React Native / Hermes doesn't ship globalThis.crypto.getRandomValues, which breaks any library that expects it (@noble/*, uuid@v4, ethers, bitcoinjs-lib in some paths, tweetnacl, …). This module plugs the hole:

import {
  getRandomValues,
  installCryptoPolyfill,
} from '@fintoda/react-native-crypto-lib';

• installCryptoPolyfill() → boolean. Assigns getRandomValues onto globalThis.crypto when it's missing. Idempotent — if a native crypto.getRandomValues already exists, it is not overwritten. Returns true if the polyfill was installed. Call this once at app startup, before importing any package that touches crypto.
• getRandomValues(typedArray) → the same typed array, filled with CSPRNG bytes.

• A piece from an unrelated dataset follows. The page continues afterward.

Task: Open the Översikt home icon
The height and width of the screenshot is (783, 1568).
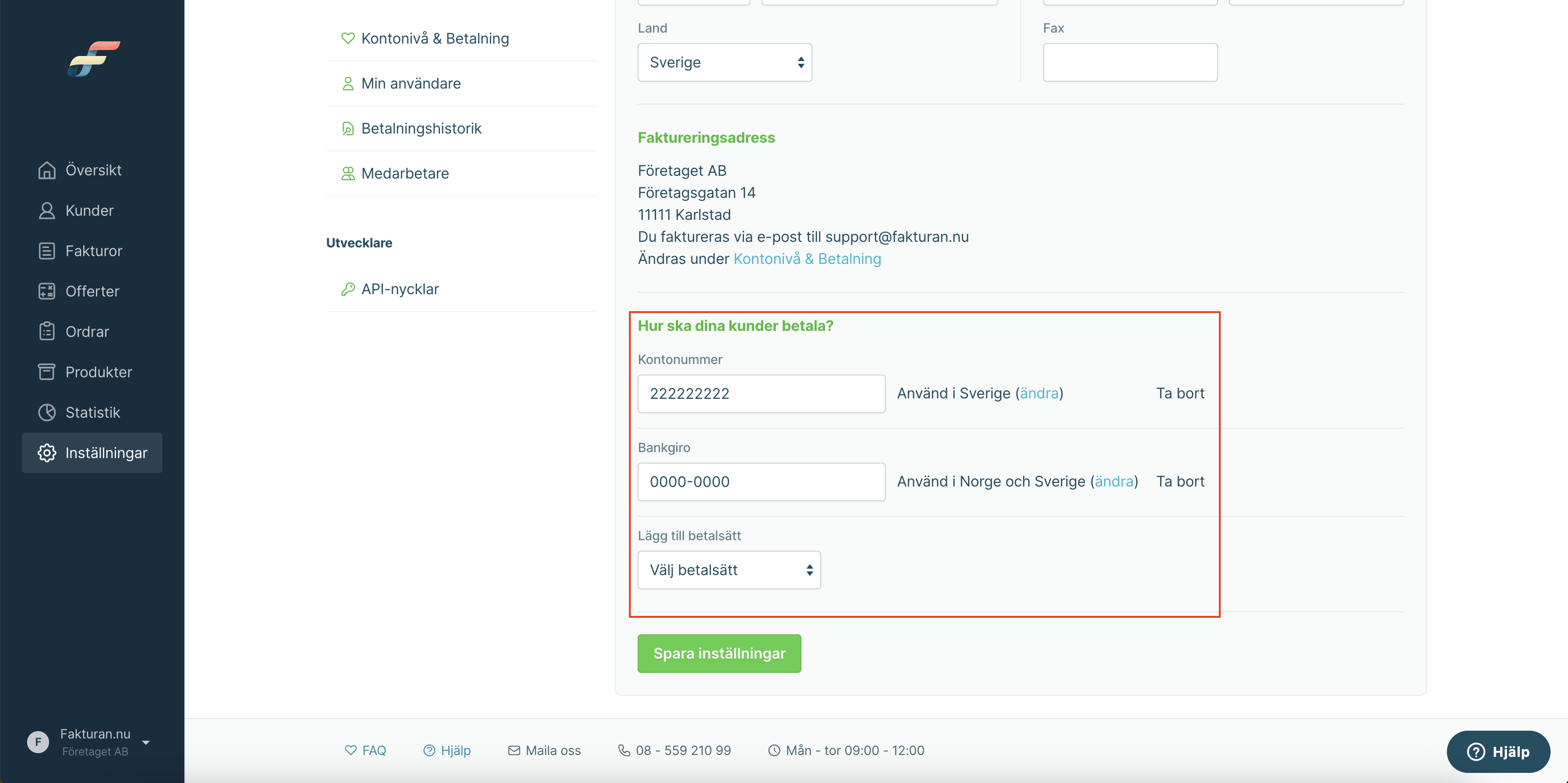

Throws a QuotaExceededError-equivalent on requests larger than 65,536 bytes (the WebCrypto cap). Accepts any integer typed array view (Uint8Array, Int32Array, …).

// index.js (very top of the app)
import { installCryptoPolyfill } from '@fintoda/react-native-crypto-lib';
installCryptoPolyfill();

Runtime tests

Unit tests under src/__tests__/ are JS-only — they exercise wrappers, error classification, and shape invariants. The cryptographic primitives themselves are verified against published test vectors on real hardware via the example app (example/), which acts as the runtime test harness.

The example app's home screen is a menu of test groups (hash, mac, kdf, rng, ecdsa, schnorr, ed25519 / x25519, aes, bip39, bip32, slip39, ecc / tiny-secp256k1, webcrypto, async ops vs sync, secureKV, secureKV signing, biometric). Each group runs its cases sequentially with per-row pass / fail status. The two remaining entries — Usage demos and Biometric (interactive) — are hands-on flows; the latter exercises the live biometric prompt and needs taps.

yarn example start          # Metro
yarn example ios            # iOS Simulator
yarn example android        # Android device / emulator

Vectors come from authoritative sources: NIST FIPS 180-4 / 202 / SP 800-38A, RFC 4231 / 5869 / 6979 / 7748 / 8032, BIP-32 / BIP-39 / BIP-86 / BIP-340 specs, SLIP-39 reference. Boundary and error paths (wrong passphrase → WrongPassphraseError, malformed envelope → BackupFormatError, slot kind mismatch → reject, etc.) are also covered. To add a new case: edit example/src/tests/<domain>.ts, which exports a TestGroup consumed by example/src/MenuScreen.tsx.

Compatibility notes

• The crypto-primitive APIs (hash, mac, kdf, rng, ecdsa, schnorr, ed25519, aes, bip39, bip32, slip39, ecc, webcrypto) are synchronous. The secureKV namespace is async because it crosses an OS-IO / Keychain boundary — await every call.
• Inputs are always Uint8Array; outputs are always fresh Uint8Array views. Nothing is base64 at the edge.
• Key formats match the wider ecosystem: compressed (33 B) and uncompressed (65 B) for secp256k1 / nist256p1, x-only (32 B) for BIP-340 Schnorr, raw 32-byte seeds for Ed25519 / X25519.
• The library is not a complete drop-in for earlier CryptoLib versions: function names are grouped into namespaces (hash.*, ecdsa.*, bip32.* …), signing is sync, HDNode fields use Uint8Array instead of base64 strings. A mechanical migration is straightforward.

Contributing

• Development workflow
• Sending a pull request
• Code of conduct

License

MIT. Vendored trezor-crypto is under its own MIT license; see vendor/trezor-crypto/crypto/LICENSE.